US to reopen 18 missions today
Eighteen of the 19 United States embassies and consulates that were closed in the Middle East and Africa because of a terrorist threat will reopen today, the State Department said.
The US Embassy in Sanaa, Yemen, will remain closed. The US Consulate in Lahore, Pakistan, which was closed on Thursday because of what officials say was a separate credible threat, also was not scheduled to reopen.
In the statement, State Department spokeswoman Jen Psaki did not cite a reason for the decision to reopen the 18 missions. She cited “ongoing concerns about a threat stream indicating the potential for terrorist attacks emanating from al-Qaida in the Arabian Peninsula,” or AQAP, for keeping the embassy in Sanaa closed.
Evaluate the threats
“We will continue to evaluate the threats to Sanaa and Lahore and make subsequent decisions about the reopening of those facilities based on that information,” Psaki said.
The 19 outposts were closed to the public beginning last Sunday.
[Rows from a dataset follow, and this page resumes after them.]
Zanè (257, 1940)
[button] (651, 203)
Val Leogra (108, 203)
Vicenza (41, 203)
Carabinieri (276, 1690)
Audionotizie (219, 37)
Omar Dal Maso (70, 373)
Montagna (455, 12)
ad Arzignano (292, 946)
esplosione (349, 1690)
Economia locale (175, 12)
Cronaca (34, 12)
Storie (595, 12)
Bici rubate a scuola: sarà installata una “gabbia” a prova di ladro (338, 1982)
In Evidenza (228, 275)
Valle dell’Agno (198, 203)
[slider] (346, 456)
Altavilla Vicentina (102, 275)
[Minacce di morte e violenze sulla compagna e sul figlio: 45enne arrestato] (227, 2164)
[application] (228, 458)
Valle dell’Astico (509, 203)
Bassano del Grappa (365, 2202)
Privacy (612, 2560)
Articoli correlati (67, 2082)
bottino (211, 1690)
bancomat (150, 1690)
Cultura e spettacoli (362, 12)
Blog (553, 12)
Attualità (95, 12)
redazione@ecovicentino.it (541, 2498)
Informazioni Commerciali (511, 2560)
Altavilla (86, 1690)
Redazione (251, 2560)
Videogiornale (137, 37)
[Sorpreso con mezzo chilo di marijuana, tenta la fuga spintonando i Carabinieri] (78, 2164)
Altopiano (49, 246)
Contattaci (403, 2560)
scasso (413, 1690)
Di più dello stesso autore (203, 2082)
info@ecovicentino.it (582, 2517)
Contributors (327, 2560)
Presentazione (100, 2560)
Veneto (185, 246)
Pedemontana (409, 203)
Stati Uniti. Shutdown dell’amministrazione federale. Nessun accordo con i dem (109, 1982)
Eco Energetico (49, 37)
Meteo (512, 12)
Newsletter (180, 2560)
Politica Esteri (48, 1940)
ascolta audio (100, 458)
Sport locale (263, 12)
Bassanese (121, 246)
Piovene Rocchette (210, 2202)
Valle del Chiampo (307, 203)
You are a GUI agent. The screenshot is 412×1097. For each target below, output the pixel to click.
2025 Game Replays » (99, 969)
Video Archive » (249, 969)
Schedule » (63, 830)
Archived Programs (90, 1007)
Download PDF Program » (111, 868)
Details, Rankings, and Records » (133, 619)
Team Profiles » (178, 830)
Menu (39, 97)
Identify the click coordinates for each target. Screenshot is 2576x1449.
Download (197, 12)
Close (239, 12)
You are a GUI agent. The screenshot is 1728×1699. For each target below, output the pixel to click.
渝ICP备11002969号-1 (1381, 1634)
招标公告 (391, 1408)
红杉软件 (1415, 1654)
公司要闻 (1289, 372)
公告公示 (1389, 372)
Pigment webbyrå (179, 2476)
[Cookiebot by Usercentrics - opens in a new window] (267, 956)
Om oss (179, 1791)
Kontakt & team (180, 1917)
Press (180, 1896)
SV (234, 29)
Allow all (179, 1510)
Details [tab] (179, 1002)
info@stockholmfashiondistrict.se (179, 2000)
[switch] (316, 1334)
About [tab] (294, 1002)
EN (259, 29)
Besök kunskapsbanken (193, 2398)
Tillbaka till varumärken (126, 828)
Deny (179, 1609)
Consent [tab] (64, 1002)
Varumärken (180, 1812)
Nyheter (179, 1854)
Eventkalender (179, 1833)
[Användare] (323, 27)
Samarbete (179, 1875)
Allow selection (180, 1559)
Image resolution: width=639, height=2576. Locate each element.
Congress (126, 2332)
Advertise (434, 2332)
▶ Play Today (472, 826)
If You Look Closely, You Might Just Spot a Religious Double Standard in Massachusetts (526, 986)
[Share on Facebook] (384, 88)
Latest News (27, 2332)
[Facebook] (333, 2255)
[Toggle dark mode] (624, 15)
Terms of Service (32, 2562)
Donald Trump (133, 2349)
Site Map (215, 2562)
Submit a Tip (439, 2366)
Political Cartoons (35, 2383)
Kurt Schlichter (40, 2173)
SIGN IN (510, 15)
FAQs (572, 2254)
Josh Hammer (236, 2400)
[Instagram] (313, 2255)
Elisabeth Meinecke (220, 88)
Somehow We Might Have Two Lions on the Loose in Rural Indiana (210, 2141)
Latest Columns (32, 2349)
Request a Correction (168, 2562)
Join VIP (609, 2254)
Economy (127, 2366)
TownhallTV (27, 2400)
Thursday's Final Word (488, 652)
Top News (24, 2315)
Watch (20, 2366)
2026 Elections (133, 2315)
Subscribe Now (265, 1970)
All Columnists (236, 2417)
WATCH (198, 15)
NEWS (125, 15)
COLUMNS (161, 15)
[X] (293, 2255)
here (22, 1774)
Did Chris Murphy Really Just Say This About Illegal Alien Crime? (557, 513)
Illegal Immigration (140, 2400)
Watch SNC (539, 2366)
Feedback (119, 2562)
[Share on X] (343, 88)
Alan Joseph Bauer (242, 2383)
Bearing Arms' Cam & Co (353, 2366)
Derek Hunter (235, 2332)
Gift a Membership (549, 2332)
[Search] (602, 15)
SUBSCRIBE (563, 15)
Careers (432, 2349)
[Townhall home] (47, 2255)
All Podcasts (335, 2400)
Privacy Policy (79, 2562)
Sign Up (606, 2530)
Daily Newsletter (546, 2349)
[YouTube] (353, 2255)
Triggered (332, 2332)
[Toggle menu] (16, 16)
Most American employees at the US Embassy in Yemen were ordered to leave the country last Tuesday because of threat information.
An intercepted message between al-Qaida officials about plans for a major terror attack triggered the 19 closures.
The State Department issued a travel warning on Thursday night regarding Pakistan, saying the presence of several foreign and indigenous terrorist groups posed a potential danger to US citizens in the country. At the same time officials ordered nonessential government personnel to leave the US Consulate in Lahore.
Closing embassies and consulates called into question President Barack Obama’s assertion last spring that al-Qaida’s headquarters was “a shadow of its former self.”
On Friday, the president noted that he was referring to “core al-Qaida” and that “what I also said was that al-Qaida and other extremists have metastasized into regional groups that can pose significant dangers.”
The closings covered embassies and other posts stretching 7,800 kilometers from Tripoli, Libya, to Port Louis, Mauritius, and were not limited to Muslim or Muslim-majority nations.